Project-AgML / AgML

AgML is a centralized framework for agricultural machine learning. AgML provides access to public agricultural datasets for common agricultural deep learning tasks, with standard benchmarks and pretrained models, as well the ability to generate synthetic data and annotations.
Apache License 2.0
167 stars 28 forks source link

Community `data` contributions API #33

Open masonearles opened 1 year ago

masonearles commented 1 year ago

We're opening up this issue regarding how to enable easy, yet high quality, data contributions to AgML. This was raised initially in Issue 15. If you are interested in contributing to this discussion and code development, let's have this conversation below.

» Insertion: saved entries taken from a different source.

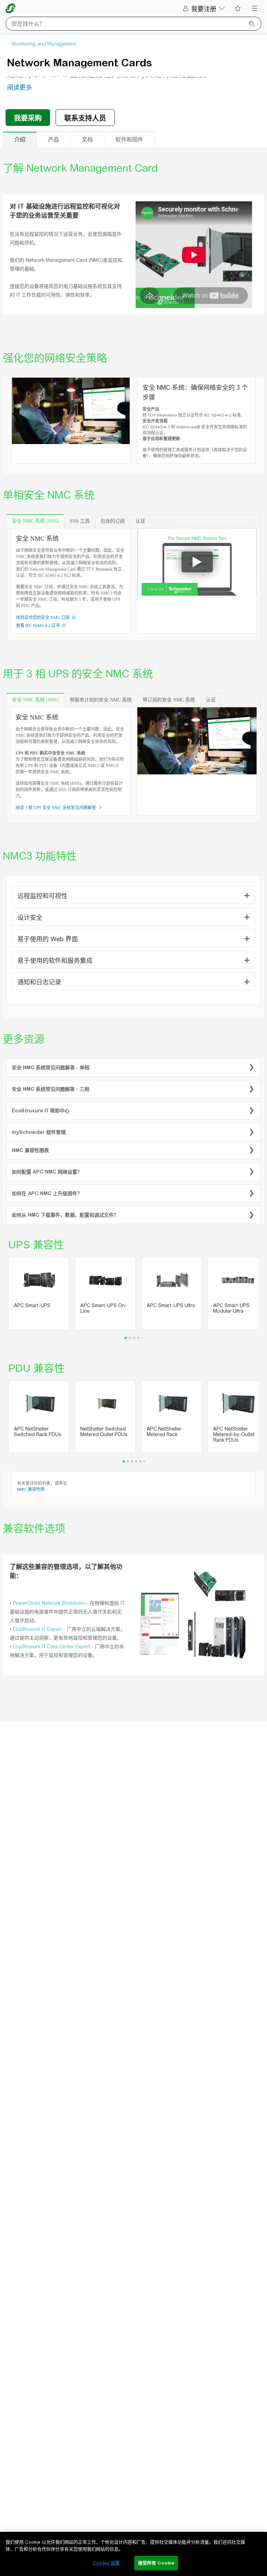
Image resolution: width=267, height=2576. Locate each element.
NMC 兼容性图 (30, 1489)
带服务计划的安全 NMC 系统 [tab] (101, 699)
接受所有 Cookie (156, 2563)
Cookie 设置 (106, 2563)
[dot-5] (144, 1461)
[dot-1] (130, 1338)
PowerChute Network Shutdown (49, 1603)
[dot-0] (125, 1338)
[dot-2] (134, 1338)
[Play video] (197, 562)
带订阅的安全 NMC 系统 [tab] (169, 699)
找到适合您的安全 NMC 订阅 (43, 617)
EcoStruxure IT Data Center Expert (51, 1646)
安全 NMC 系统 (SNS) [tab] (35, 521)
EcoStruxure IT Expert (37, 1629)
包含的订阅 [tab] (112, 521)
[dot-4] (142, 1338)
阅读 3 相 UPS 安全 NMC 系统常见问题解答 (56, 807)
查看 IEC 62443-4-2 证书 (38, 625)
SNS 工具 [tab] (80, 521)
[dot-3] (138, 1338)
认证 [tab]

geezacoleman commented 1 year ago

What you're doing here with AgML is really awesome, and will make using image datasets for testing/developing so much easier! I think this was briefly mentioned some time ago, but it would be great to form a connection between Weed-AI and AgML for the weeds image side of things.

Weed-AI now supports annotation through CVAT, so unannotated data can be annotated publicly before being uploaded to the platform. We've also worked on establishing agricultural metadata reporting standards for weeds called AgContext, so each dataset has information on where/how it was collected. There is also version control and dataset editing functions too. One limitation is that it currently is only for weeds, not all the various form of image data used in agriculture currently.

Helping make the API is a little beyond my skillset, but if it's something of interest I'd be happy to help some other way. At least it might help make the connection between annotation/upload > standardised metadata > use/editing > download.

KeynesYouDigIt commented 2 months ago

@amogh7joshi / @masonearles where is the s3 bucket located where the data goes now? I can for sure build and API no sweat, but I need a target :)

Also for you 2 plus @geezacoleman / other users

(To be clear your answers are going to depend on your use case and data sets, so just answer for what you know!)

1) what are the MOST important data quality specs, if any ? When should we say about a data set "this is could enough to accept and use" ?

2) what formats is data typically uploaded in?

3) what formats would we like download to support?

4) what else should I know about the most minimal version of this API?

Excited to get started!

KeynesYouDigIt commented 2 months ago

To be clear are we just looking for an automated API to do all of this stuff? Does the data just live here in the repo? https://github.com/Project-AgML/AgML/blob/main/CONTRIBUTING.md

KeynesYouDigIt commented 2 months ago

Perhaps this should be our target landing spot? https://www.tensorflow.org/datasets

masonearles commented 2 months ago

@KeynesYouDigIt As mentioned offline, the data currently lives in a publicly readable S3 bucket. We manage admin for write. It would be great to create a pipeline for AgML users to contribute data but with a gate for an admin to run a QA check before uploading to the S3 bucket.